[<prev] [next>] [<thread-prev] [thread-next>] [day] [month] [year] [list]
Message-id: <1A6DE1E8-4E0E-4894-A07F-A1EE9AC55835@me.com>
Date: Wed, 10 Jun 2015 11:05:21 -0600
From: Louis Langholtz <lou_langholtz@...com>
To: Tejun Heo <htejun@...il.com>
Cc: Linus Torvalds <torvalds@...ux-foundation.org>,
Linux Kernel Mailing List <linux-kernel@...r.kernel.org>,
trivial@...nel.org, Rusty Russell <rusty@...tcorp.com.au>,
Andrew Morton <akpm@...ux-foundation.org>
Subject: Re: [PATCH] kernel/params.c: make use of unused but set variable
On Jun 7, 2015, at 6:58 PM, Tejun Heo <htejun@...il.com> wrote:
> On Sun, Jun 07, 2015 at 05:17:20PM -0700, Linus Torvalds wrote:
>> At most, it could be a "WARN_ON_ONCE()". Maybe even just silently
>> ignore the error. But BUG_ON()? Hell no.
>
> Yeah, WARN_ON_ONCE() is the right one...
>
> --
> tejun
On further consideration...
While removing the __must_check attribute from the sysfs_create_file
function seems to have larger ramifications (as it's called more often than
the code I'd offered a patch for), is it really that helpful to keep this
attribution?
I don't believe so now and think it should be removed. Here's why (stuff
that's partly been said already):
The underlying code for sysfs_create_file does call WARN to warn about
any errors. So it's not like the code is totally silent anyway. Then the unused
but set variable in params.c (that's set to its return value) can be removed
(and the compiler warning resolved). Incidentally, I do think it'd be helpful
to comment document this behavior of using WARN so that callers can
more readily recognize (and be assured that) they won't need to call WARN
(unless callers want to add __FILE__ and __LINE__ info to the printk output).

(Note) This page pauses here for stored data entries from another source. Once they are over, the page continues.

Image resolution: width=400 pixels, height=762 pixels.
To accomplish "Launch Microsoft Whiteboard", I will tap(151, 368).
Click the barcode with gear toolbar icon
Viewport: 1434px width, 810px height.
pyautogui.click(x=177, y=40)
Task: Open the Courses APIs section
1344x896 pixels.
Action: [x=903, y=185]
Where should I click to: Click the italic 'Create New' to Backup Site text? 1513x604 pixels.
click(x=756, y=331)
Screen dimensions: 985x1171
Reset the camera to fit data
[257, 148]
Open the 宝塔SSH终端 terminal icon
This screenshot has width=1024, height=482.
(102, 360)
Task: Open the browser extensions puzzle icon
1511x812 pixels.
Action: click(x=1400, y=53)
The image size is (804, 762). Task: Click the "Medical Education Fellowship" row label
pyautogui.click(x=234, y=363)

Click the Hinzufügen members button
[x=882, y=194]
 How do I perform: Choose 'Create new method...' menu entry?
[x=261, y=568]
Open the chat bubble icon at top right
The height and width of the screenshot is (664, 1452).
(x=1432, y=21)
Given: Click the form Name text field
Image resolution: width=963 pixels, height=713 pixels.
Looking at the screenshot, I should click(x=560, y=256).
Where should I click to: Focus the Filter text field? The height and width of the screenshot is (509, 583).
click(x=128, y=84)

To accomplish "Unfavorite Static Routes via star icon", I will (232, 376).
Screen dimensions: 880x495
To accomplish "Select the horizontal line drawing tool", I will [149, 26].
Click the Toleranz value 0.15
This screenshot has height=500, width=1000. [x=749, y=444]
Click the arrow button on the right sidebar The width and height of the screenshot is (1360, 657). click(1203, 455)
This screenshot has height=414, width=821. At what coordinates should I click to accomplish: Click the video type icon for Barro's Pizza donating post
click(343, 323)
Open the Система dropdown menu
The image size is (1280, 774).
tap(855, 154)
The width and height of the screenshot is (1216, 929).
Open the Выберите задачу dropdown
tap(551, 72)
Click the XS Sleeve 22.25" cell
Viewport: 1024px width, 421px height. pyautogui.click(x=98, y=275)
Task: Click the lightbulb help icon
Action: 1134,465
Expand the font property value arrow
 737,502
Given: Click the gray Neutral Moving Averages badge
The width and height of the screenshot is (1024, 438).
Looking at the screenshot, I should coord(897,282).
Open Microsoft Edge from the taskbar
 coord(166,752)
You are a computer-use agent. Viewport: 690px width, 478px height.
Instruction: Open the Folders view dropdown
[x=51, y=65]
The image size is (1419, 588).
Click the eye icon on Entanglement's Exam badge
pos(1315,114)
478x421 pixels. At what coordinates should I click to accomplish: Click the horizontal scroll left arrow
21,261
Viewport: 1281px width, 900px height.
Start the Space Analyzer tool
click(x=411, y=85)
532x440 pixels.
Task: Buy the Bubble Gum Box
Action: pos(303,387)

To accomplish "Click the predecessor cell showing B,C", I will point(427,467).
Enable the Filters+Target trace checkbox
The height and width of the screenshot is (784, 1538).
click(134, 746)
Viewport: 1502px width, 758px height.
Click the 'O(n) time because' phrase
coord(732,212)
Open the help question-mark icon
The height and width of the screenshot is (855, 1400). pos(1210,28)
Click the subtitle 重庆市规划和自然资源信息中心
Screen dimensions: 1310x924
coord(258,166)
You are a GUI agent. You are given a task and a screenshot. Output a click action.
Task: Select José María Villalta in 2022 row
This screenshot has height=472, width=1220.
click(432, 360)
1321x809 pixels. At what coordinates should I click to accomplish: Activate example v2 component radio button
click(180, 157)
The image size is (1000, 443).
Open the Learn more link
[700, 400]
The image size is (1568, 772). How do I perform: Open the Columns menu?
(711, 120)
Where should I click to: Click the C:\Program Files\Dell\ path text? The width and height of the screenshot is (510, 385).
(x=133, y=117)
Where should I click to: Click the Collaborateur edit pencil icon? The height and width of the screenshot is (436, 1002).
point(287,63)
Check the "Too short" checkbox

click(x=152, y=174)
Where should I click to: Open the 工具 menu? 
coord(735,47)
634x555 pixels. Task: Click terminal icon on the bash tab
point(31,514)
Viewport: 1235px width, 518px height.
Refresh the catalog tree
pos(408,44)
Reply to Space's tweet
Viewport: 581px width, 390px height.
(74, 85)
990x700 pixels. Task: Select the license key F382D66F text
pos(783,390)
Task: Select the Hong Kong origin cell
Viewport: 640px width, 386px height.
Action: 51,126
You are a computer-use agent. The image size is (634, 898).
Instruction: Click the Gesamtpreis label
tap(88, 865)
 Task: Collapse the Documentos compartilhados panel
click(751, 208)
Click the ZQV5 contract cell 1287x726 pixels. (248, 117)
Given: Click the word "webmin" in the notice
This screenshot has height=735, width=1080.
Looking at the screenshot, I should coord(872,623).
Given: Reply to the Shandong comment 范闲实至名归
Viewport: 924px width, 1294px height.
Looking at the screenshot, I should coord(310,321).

Having functions marked __must_check seems to make more sense when
their return values are *always* necessary for calling code to have any
business calling them. Like when there's one or more future calls to functions
that have to be made (or not made) for the given resource (the kobject) that
depend on that function's return value (such that the return value state is
always a later conditional). That doesn't appear to be the case however for
sysfs_create_file().
Seems what Rusty was indicating too.
We never did hear back from Andrew though who had added many (most?)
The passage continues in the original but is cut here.